六法は六冊ではない。「六法全書」に法律が何百も入る理由

一般にいう六法
公法 憲法
私法 民法・商法
刑事 刑法・刑事訴訟法
民事手続 民事訴訟法

六つの基本法典をまとめた呼び名

近代日本の法体系を学ぶ中心として、憲法、民法、商法、刑法、民事訴訟法、刑事訴訟法が六法と呼ばれました。分類や時代によって説明に差はありますが、「日本に法律が六つしかない」という意味ではありません。
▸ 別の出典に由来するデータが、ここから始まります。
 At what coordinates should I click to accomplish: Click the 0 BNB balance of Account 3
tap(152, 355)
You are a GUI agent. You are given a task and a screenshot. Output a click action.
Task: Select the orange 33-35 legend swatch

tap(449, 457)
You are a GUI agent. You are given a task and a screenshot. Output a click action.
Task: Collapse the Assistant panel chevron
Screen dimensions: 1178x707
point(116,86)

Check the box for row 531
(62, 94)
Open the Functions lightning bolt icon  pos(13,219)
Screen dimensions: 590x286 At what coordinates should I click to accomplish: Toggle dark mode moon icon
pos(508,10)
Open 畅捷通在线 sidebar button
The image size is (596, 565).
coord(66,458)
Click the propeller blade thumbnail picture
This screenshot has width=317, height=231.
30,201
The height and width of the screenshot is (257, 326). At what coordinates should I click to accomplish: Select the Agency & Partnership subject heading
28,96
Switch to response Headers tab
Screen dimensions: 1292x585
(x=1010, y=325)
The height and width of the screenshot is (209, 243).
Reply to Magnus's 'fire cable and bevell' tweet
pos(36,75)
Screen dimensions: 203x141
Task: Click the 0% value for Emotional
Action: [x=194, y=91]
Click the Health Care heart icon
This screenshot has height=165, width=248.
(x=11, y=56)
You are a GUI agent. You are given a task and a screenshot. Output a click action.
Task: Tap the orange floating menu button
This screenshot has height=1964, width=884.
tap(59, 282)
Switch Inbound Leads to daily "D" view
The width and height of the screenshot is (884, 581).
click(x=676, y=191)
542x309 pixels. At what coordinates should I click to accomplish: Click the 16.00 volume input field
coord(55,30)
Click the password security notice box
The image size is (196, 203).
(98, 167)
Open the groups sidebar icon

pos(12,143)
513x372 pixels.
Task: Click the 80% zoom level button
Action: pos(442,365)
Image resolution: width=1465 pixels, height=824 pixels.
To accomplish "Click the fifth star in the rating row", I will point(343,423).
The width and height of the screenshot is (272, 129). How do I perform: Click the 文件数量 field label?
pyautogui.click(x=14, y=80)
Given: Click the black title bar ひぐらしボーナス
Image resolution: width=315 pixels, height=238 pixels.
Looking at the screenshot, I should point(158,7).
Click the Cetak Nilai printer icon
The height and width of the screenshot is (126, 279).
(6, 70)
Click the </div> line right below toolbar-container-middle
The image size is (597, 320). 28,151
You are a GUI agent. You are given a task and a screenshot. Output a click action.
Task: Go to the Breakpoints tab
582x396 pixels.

行政法、労働法、知的財産法、社会保障法など、実社会を規律する法令はほかにも多数あります。

六法全書は、用途に応じた法令集

出版社の六法全書は主要法令と関連法令を選び、参照しやすく編集した書籍です。小型の学習用六法、判例付き六法、分野別六法では、収録範囲や注釈が異なります。

紙の法令集には、ある時点の条文を一覧し、関連条文を行き来しやすい利点があります。一方、改正後の最新条文を確認するには更新時点へ注意が必要です。

デジタル法令集でも「いつの条文か」を見る

法律は改正されます。現在のe-Gov法令検索だけで過去の事件を判断すると、当時と違う条文を読んでしまう場合があります。施行日、改正履歴、経過措置を確認する習慣が必要です。